EXTRAIT DU DOCUMENT ::
-*-
Nous sommes non seulement complémentaires mais indispensables l’un à l’autre. A chacun son rôle: la médecine s’occupe des affections organiques, nous des affections fonctionnelles mécaniques.»
Bilan mécanique
Mécanique, le mot est lâché. En fait, l’ostéopathie traite, grâce à des techniques manuelles (mouvements, pressions, massages...), les affections fonctionnelles mécaniques d’un muscle, d’un viscère, etc. Mais elle ne se contente pas
de traiter le symptôme qui amène le patient à demander des soins, elle
cherche la cause du problème pour la traiter aussi. «Lorsqu’un petit voyant rouge s’allume sur le compteur d’une voiture, explique Arnaud Rey-Lescure, ce n’est que la conséquence d’un autre problème. Il faut parfois aller à l’autre bout du véhicule pour remettre un peu d’huile quelque part. De même qu’un garagiste dispose d’outils et de modes d’emploi afin de diagnostiquer la panne et faire les réparations nécessaires, nos connaissances de l’organisation mécanique du corps nous permettent de faire un bilan, mécanique lui aussi, et d’intervenir au bon endroit.»
Comprendre la douleur
Un exemple concret: une personne fait un «faux mouvement». Pour soulager la douleur, il va, par exemple, pencher le tronc à droite, rendant sa position doublement inconfortable. De façon automatique, il risque bien d’«organiser» une compensation à ce nouveau problème avec une inflexion inverse (à gauche) de la région cervicale. Quelques semaines plus tard, il demandera des soins pour des douleurs cervicales dues à cette ultime compensation, sans plus penser à la première correction due au «faux mouvement». Une seule intervention cervicale n’aurait alors aucun effet à long terme, puisque son origine se trouve à un tout autre endroit. L’ostéopathe va donc devoir remonter «l’histoire» de cette douleur pour intervenir simultanément à toutes ses étapes.
-*-
Entrées de données enregistrées:
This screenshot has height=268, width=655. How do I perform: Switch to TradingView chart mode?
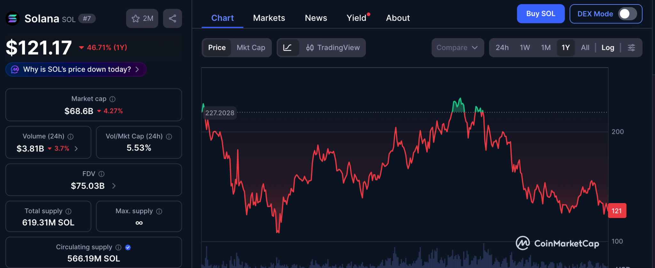333,48
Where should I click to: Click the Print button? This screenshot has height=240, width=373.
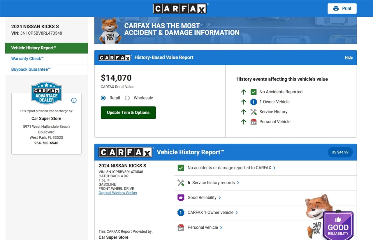(x=342, y=8)
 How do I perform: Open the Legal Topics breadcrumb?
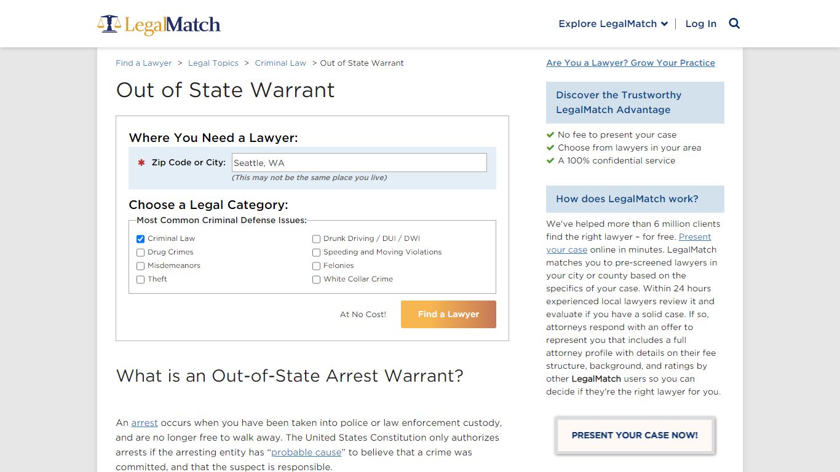213,63
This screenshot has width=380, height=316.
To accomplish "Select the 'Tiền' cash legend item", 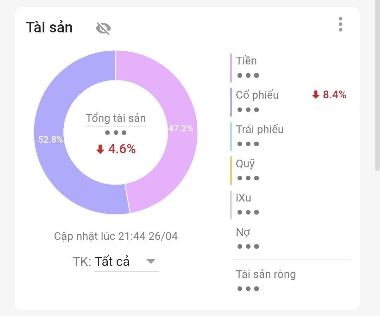I will coord(246,61).
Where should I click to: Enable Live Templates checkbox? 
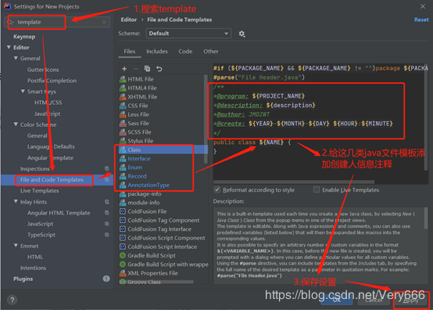[317, 189]

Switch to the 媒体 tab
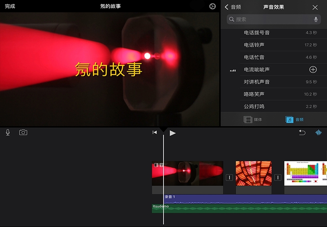coord(253,119)
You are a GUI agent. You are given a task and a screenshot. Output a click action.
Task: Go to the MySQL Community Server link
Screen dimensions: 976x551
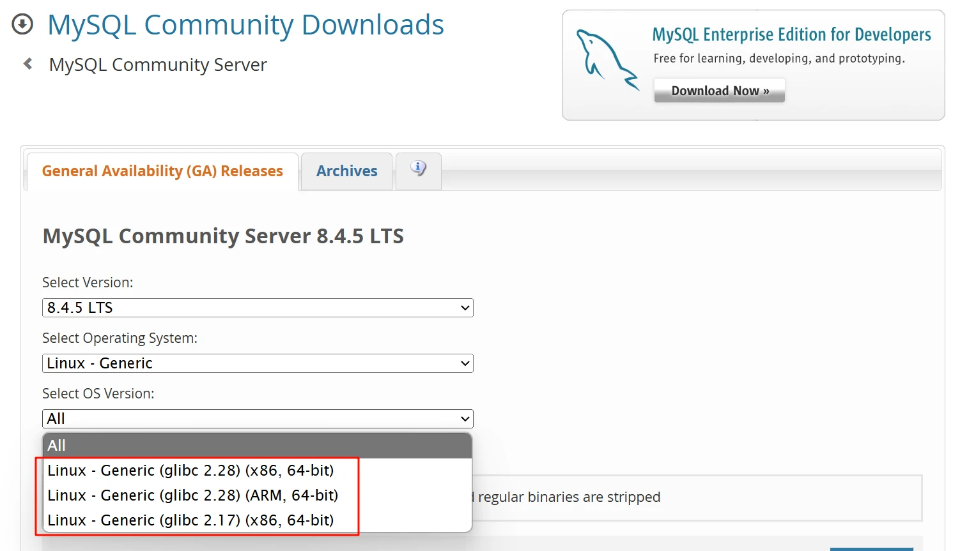coord(158,65)
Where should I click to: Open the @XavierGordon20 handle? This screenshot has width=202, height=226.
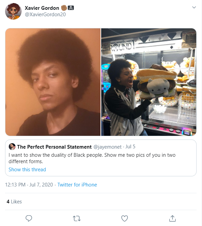tap(45, 15)

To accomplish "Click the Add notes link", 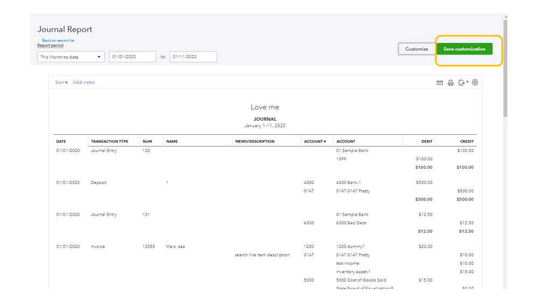I will (83, 82).
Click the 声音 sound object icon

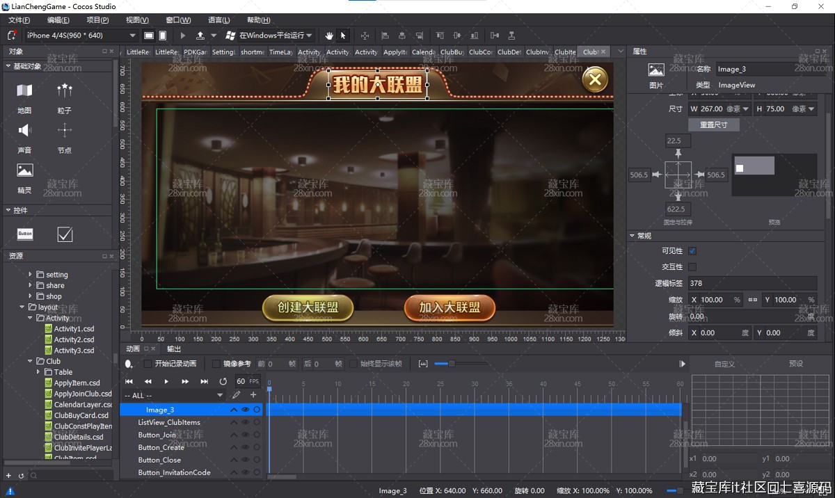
-*-
À FAIRE ::
[1] Selon l'extrait sur l'ostéopathie, de quelles affections la médecine s'occupe-t-elle ?
[2] Pouvez-vous réécrire sous forme de liste plus brève le paragraphe de l'extrait sur l'ostéopathie qui commence par « Un exemple concret », en conservant ses faits principaux ?
[3] Pourriez-vous poursuivre l'extrait sur l'ostéopathie à partir de sa dernière phrase ?

RÉPONSES ::
[1] Des affections organiques.

[2]
- Après un « faux mouvement », la personne penche le tronc à droite pour soulager la douleur, ce qui rend sa position doublement inconfortable.
- Elle risque ensuite de compenser automatiquement par une inflexion inverse, à gauche, de la région cervicale.
- Quelques semaines plus tard, elle demande des soins pour des douleurs cervicales dues à cette dernière compensation, sans plus penser au « faux mouvement » initial.
- Une seule intervention cervicale n'aurait aucun effet à long terme, car l'origine du problème se trouve ailleurs.
- L'ostéopathe doit donc remonter « l'histoire » de la douleur pour intervenir simultanément à toutes ses étapes.

[3]
Formation en cause
Tout cela paraît tellement logique qu’on se demande pourquoi la médecine classique (allopathie) peine tant à l’admettre. La très puissante Fédération des médecins suisses (FMH), mais aussi la Faculté de médecine de l’Université de Lausanne refusent en effet que les ostéopathes soient inclus dans la liste des professions médicales, comme le prévoit un nouveau projet de loi. Principale raison invoquée:
la formation.
En fait, l’Uni et la FMH voudraient que les ostéopathes soient diplômés de médecine, puis fassent une spécialisation, comme le font de nombreux homéopathes. L’idée étant que les ostéopathes puissent faire un diagnostic d’exclusion, pour éviter de passer à côté d’une pathologie qu’ils ne peuvent soigner, un cancer par exemple. Et là, les médecins jouent sur du velours, car les quelque 200 ostéopathes recensés en Suisse ne sont eux-mêmes pas d’accord sur la question. Il existe en fait deux «camps».
• Le premier comprend des physiothérapeutes et (rarement) des médecins qui se sont spécialisés en ostéopathie (la plupart affiliés à la SSPDO ou à la SAOM). Ses membres estiment qu’un ostéopathe doit se limiter à
un diagnostic ostéopathique et laisser aux médecins le soin de faire un diagnostic d’exclusion. Mais cela ne veut
pas dire pour autant qu’un patient doit d’abord passer chez un médecin avant de
se rendre auprès de l’ostéopathe.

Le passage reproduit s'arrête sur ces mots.